= Beginning of Section =
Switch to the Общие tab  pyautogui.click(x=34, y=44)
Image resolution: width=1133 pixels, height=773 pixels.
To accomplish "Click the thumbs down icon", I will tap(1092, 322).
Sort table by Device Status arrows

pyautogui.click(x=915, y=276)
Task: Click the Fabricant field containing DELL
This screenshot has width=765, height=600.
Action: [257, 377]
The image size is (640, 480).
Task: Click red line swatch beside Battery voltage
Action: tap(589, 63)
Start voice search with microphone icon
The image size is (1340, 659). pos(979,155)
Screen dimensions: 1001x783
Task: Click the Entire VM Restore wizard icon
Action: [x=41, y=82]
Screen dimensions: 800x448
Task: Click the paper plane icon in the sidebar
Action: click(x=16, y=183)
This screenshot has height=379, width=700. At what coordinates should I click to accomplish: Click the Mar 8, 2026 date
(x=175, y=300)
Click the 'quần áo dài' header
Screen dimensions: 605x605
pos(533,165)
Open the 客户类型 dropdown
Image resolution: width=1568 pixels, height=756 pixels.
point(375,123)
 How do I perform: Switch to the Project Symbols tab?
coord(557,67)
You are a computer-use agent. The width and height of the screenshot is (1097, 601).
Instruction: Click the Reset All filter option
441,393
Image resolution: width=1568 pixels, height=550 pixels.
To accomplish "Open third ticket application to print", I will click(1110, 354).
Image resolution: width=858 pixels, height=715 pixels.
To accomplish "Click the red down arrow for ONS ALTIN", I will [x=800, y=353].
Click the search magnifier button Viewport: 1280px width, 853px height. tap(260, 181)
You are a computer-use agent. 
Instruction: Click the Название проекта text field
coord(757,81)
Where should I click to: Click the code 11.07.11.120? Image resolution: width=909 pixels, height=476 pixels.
= End of Section =
◆ EXERCISE DIRECTIONS:
Word search in the records above: please count the lines holding "agent" and state the count alone.

◆ ANSWER TO THIS PROBLEM:
2